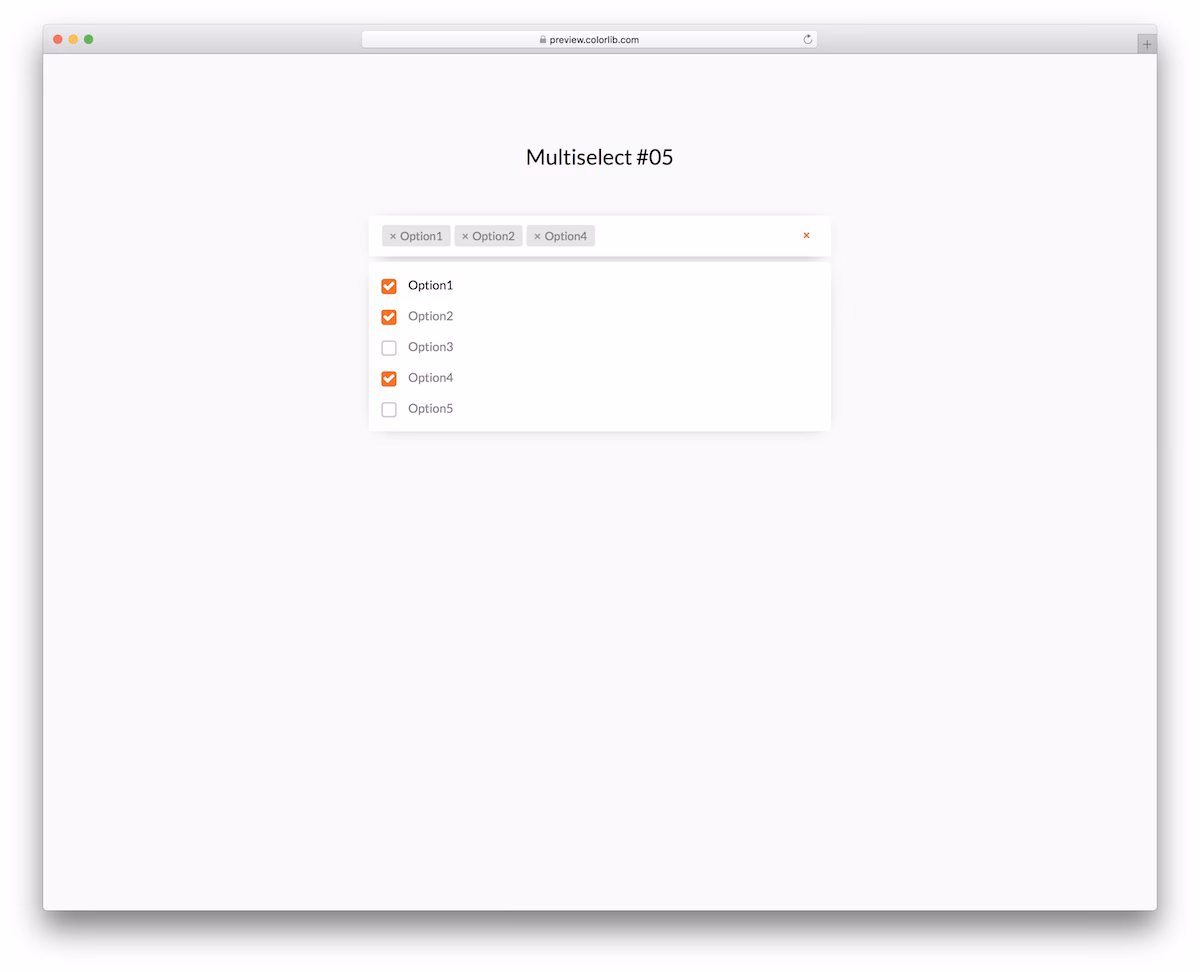The width and height of the screenshot is (1200, 972).
Task: Open a new browser tab with plus
Action: click(1147, 44)
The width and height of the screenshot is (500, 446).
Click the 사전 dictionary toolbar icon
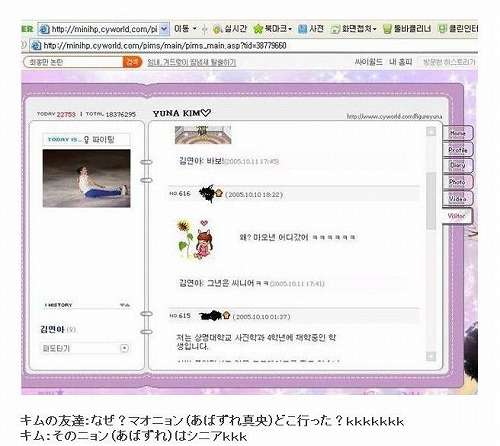point(302,29)
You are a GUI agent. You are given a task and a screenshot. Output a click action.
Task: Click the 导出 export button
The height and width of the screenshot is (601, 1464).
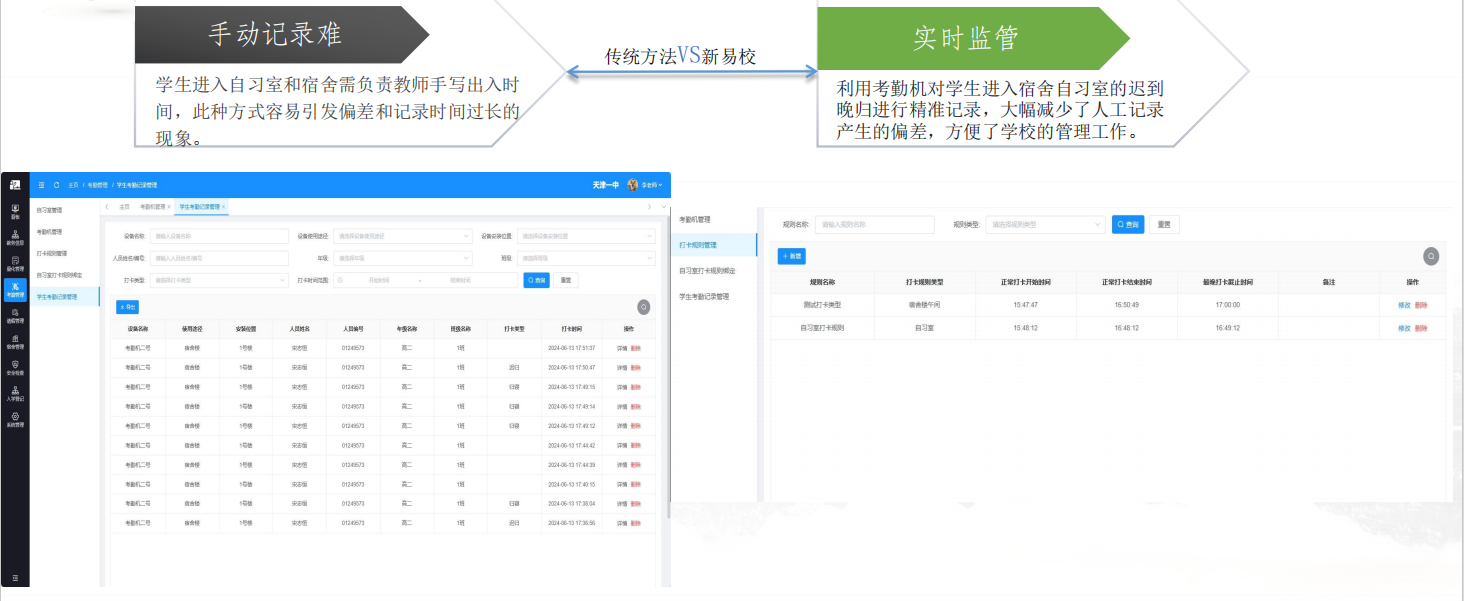(x=128, y=307)
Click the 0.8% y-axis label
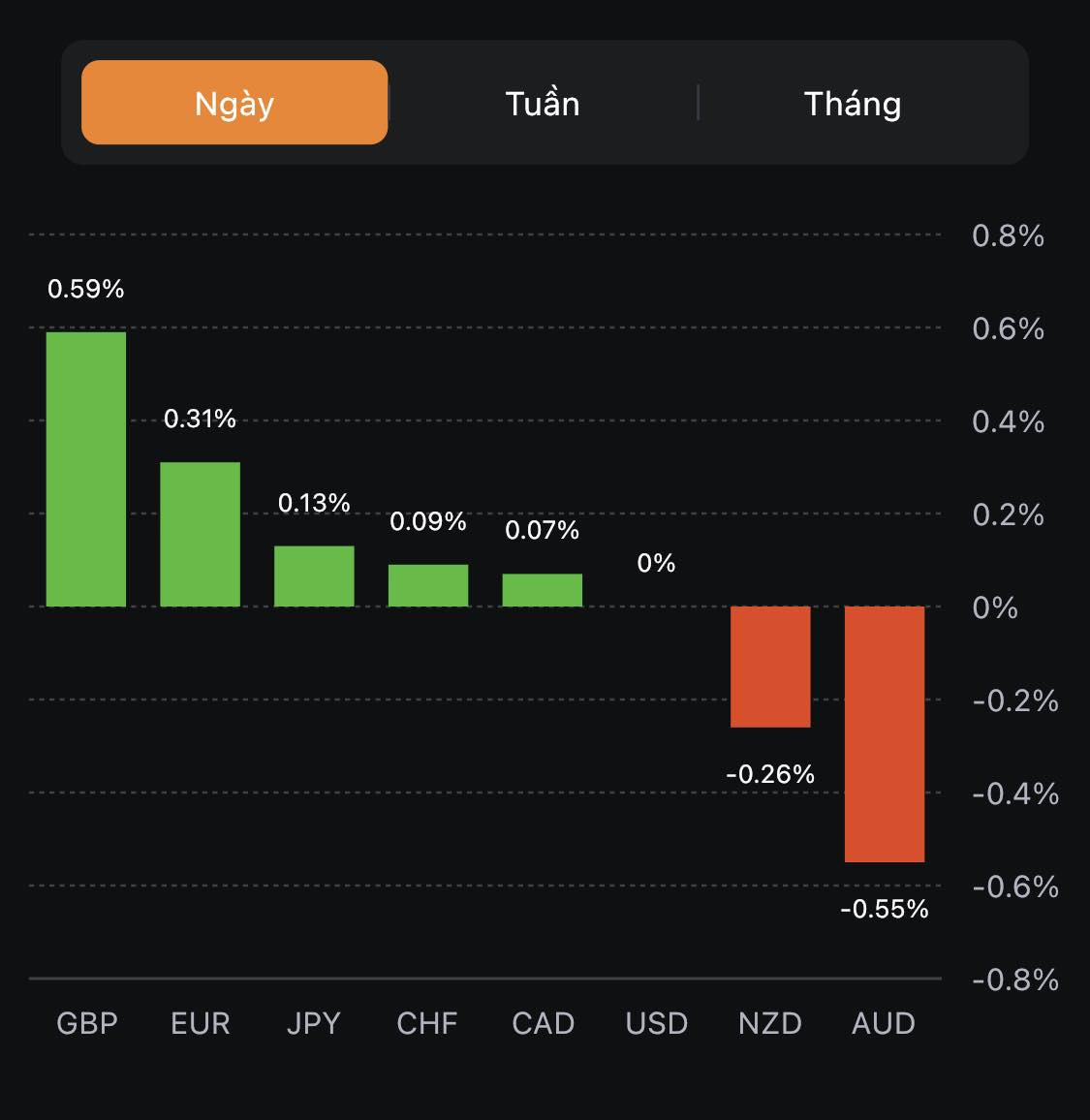This screenshot has width=1090, height=1120. pyautogui.click(x=1008, y=235)
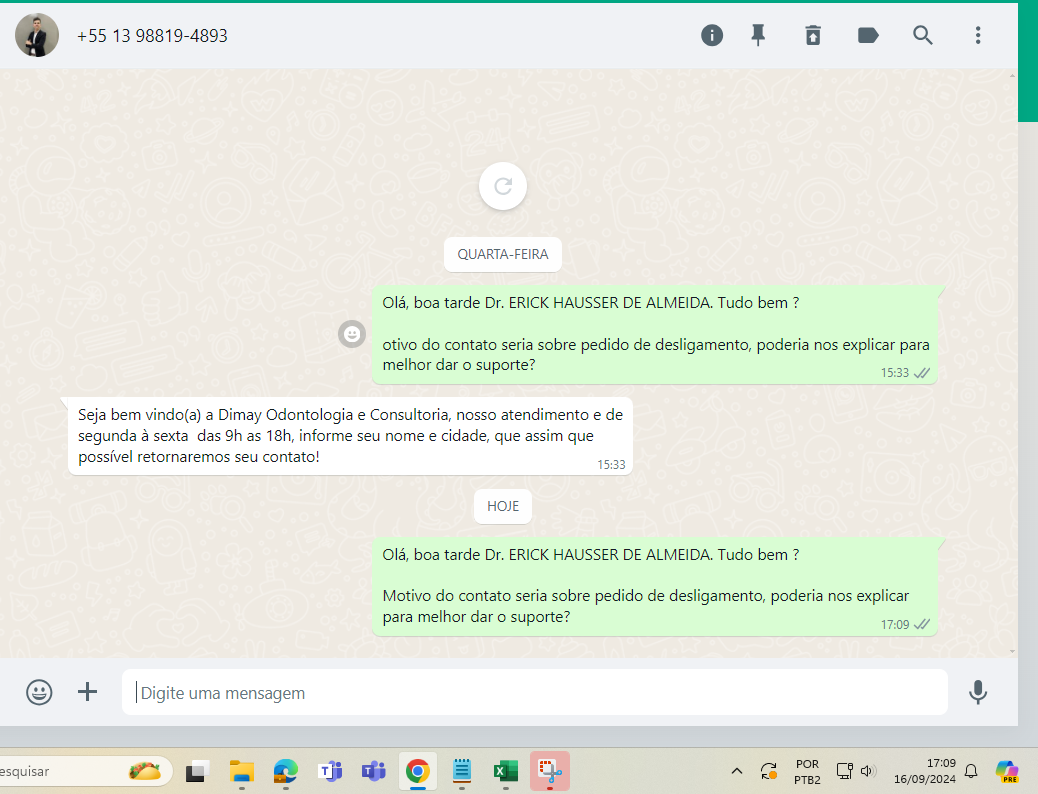Switch keyboard language POR PTB2 indicator

[x=807, y=771]
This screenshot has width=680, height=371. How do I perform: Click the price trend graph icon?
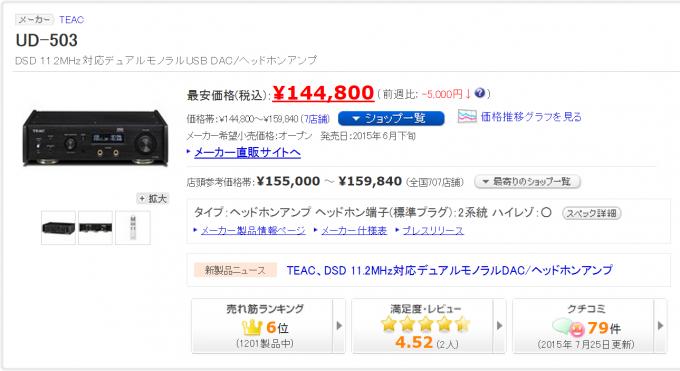click(x=467, y=116)
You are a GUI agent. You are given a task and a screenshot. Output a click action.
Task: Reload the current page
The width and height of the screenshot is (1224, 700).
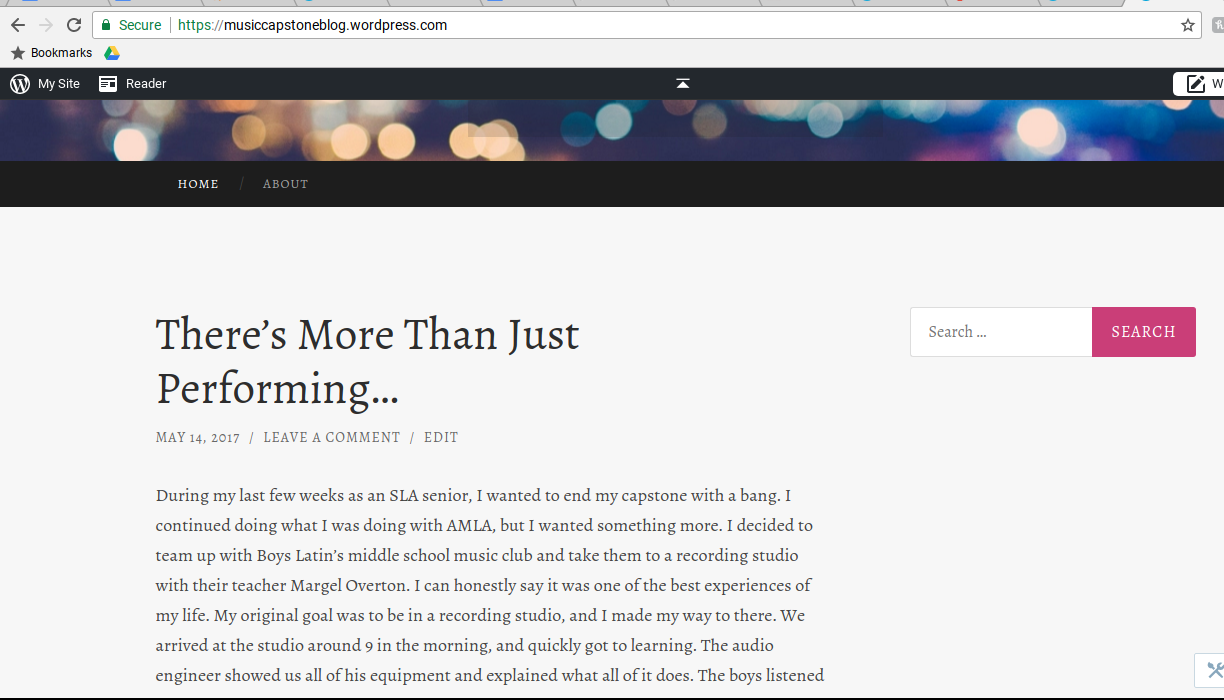pos(74,25)
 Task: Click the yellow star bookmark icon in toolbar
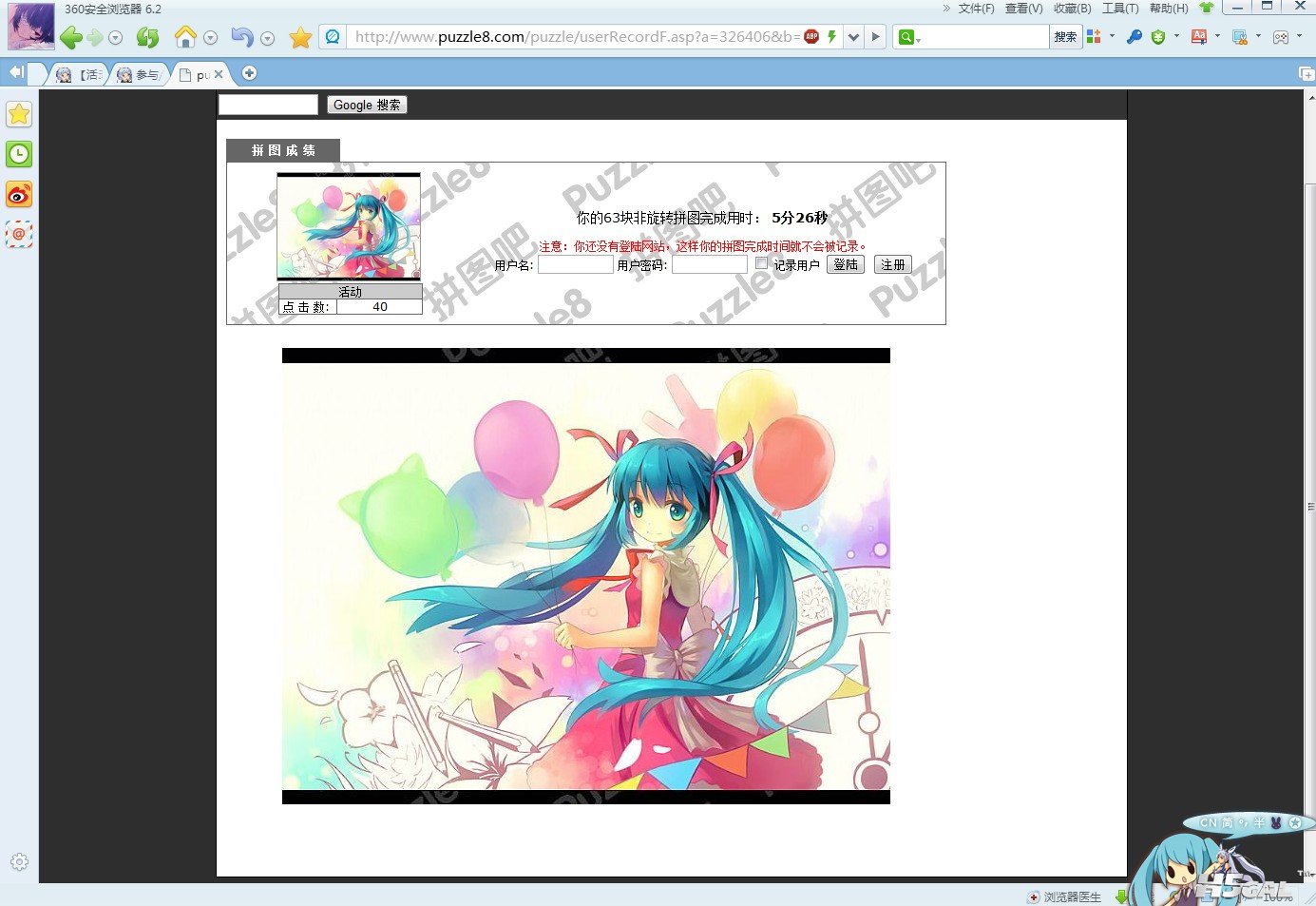click(300, 38)
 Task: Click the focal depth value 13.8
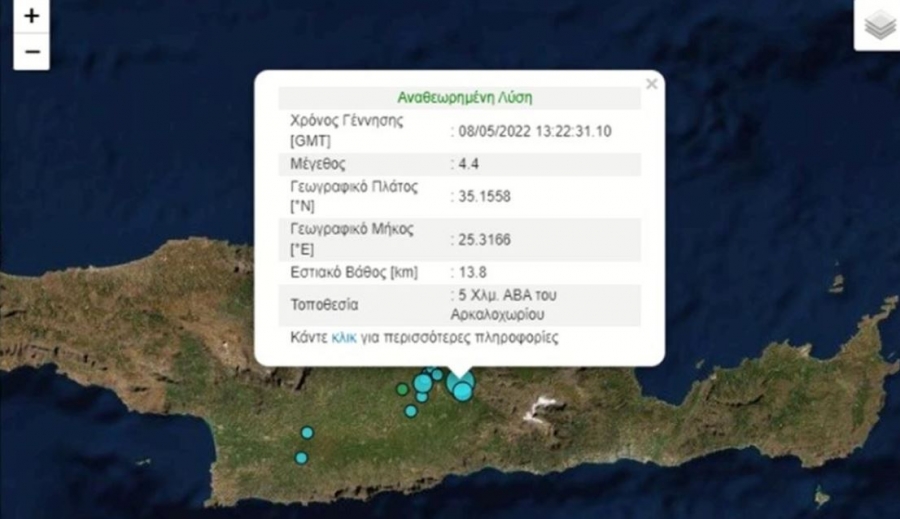(x=471, y=272)
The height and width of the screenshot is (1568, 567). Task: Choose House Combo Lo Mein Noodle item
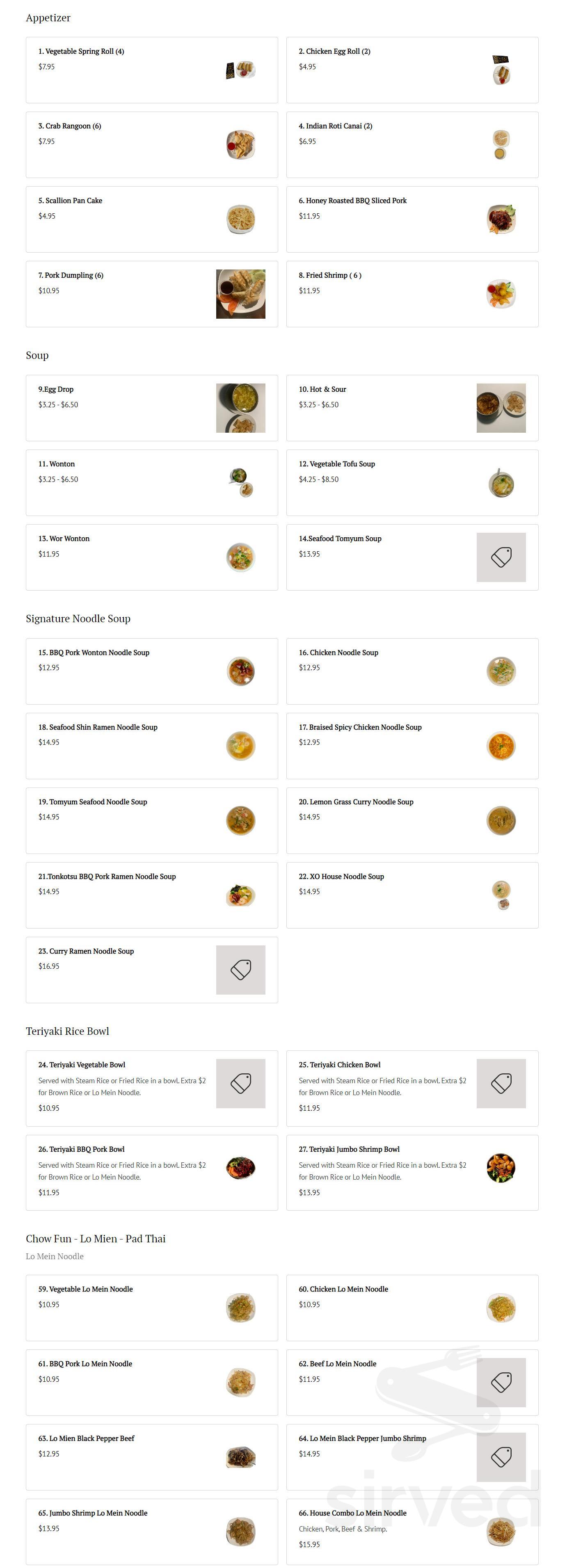pos(352,1513)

◆ ◆ ◆ ◆

**Work to be completed**
Repeat the lines exactly, starting with the line that contains "The width and height of the screenshot is (1224, 700)." and ending with the last line of the entries. Keep both of those lines but no pictures.

**Answer for this exercise**
The width and height of the screenshot is (1224, 700).
pos(74,25)
 Task: Click the yellow star bookmark icon in toolbar
click(300, 38)
 Task: Click the focal depth value 13.8
(x=471, y=272)
The height and width of the screenshot is (1568, 567). Task: Choose House Combo Lo Mein Noodle item
pos(352,1513)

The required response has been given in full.